▸ **WORK TO COMPLETE**
Write out the data word for word, starting at the line that contains "Click the calendar icon in the Date field" and ending with the last line of the data, and leave the pictures out of your answer.

▸ **EXTRACTED INFORMATION**
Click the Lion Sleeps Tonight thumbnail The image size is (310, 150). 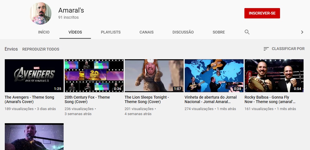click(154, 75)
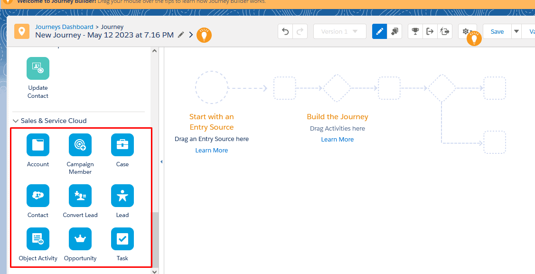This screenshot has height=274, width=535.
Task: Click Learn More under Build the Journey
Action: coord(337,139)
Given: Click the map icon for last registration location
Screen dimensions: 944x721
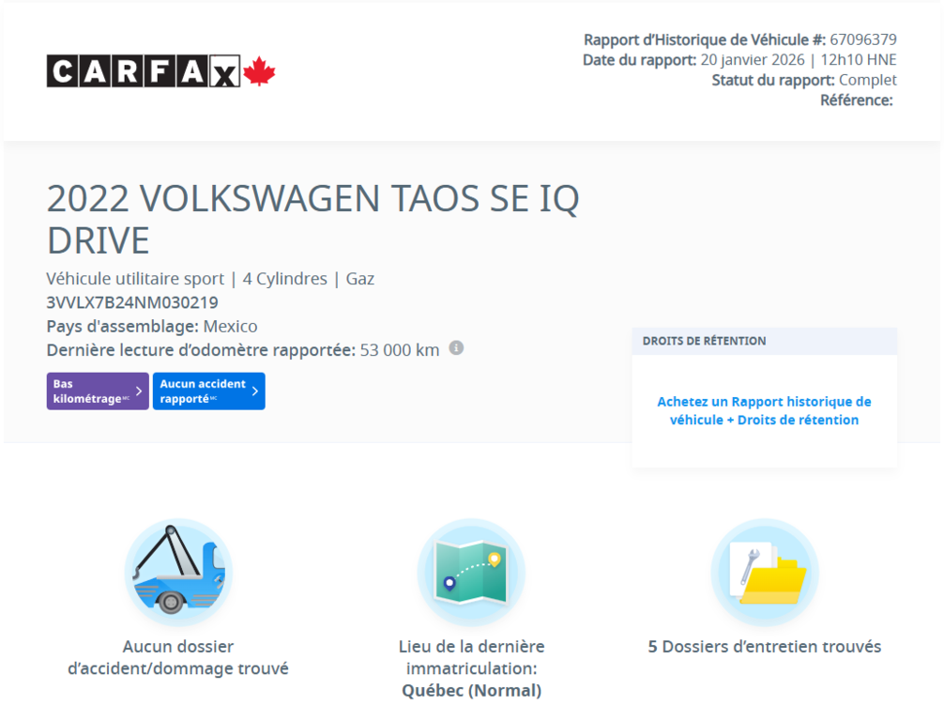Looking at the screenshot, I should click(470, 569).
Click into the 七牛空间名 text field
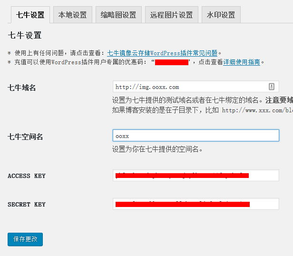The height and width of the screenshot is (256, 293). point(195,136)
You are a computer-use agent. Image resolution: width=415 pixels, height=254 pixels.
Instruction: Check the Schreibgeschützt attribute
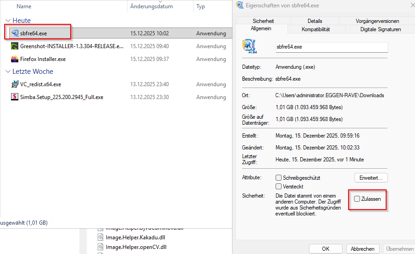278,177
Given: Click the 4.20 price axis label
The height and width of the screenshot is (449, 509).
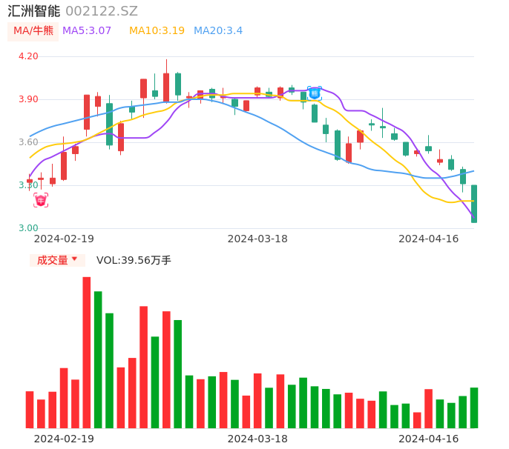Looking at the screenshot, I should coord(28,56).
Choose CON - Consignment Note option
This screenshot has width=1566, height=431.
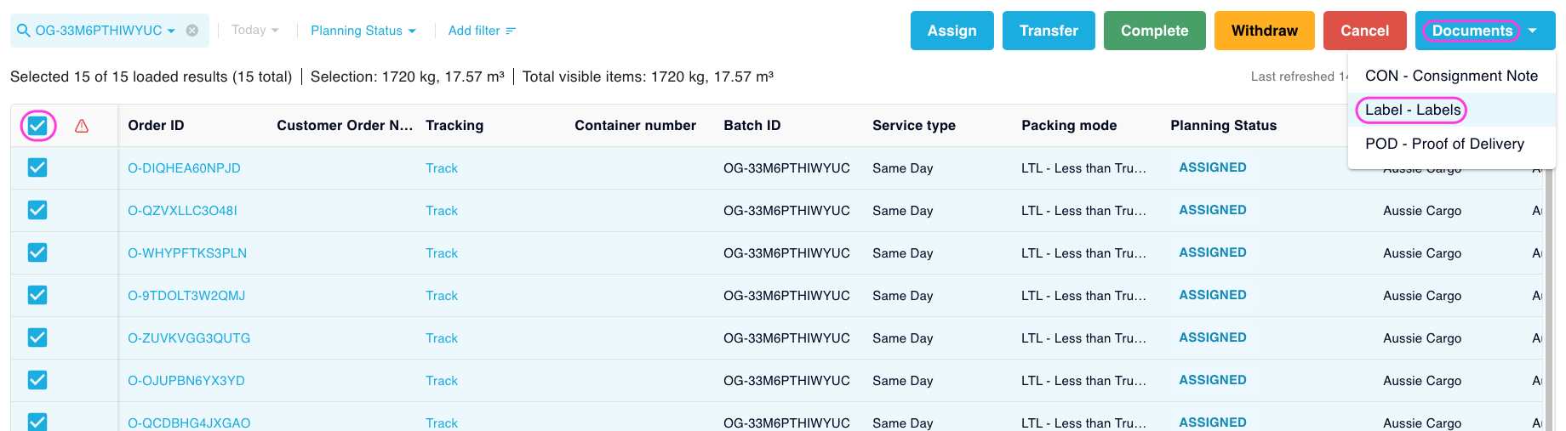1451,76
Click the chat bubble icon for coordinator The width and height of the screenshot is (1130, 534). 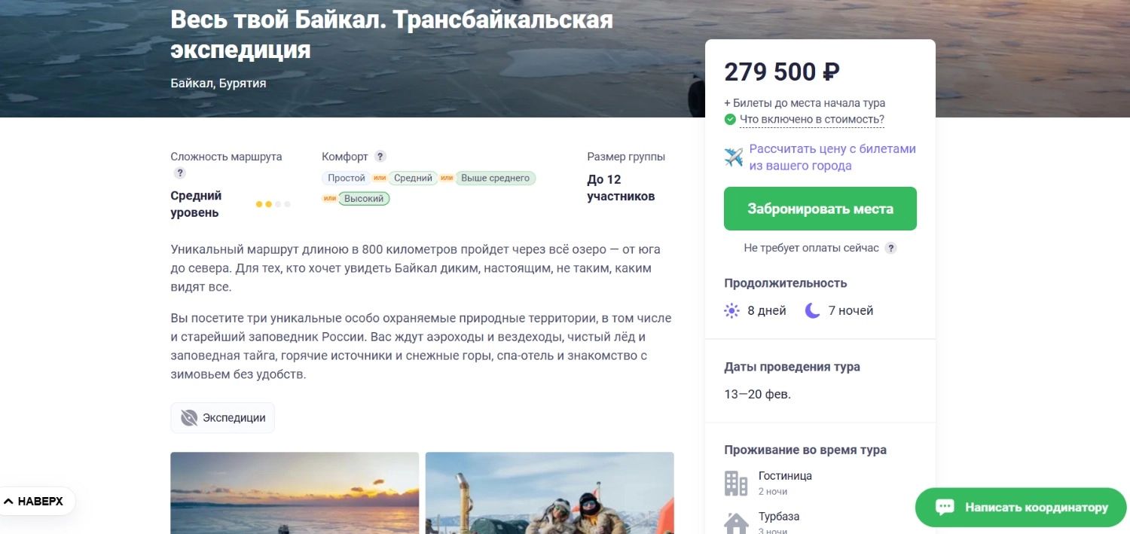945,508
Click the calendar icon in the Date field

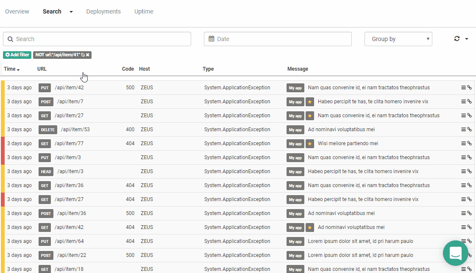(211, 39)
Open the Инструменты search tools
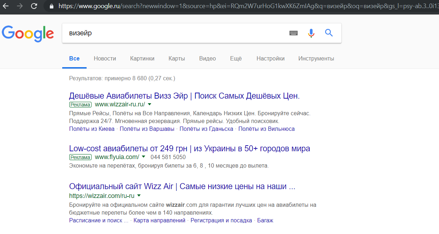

▸ **RESULT OF THE TASK**
Click the calendar icon in the Date field

(211, 39)
Open the Инструменты search tools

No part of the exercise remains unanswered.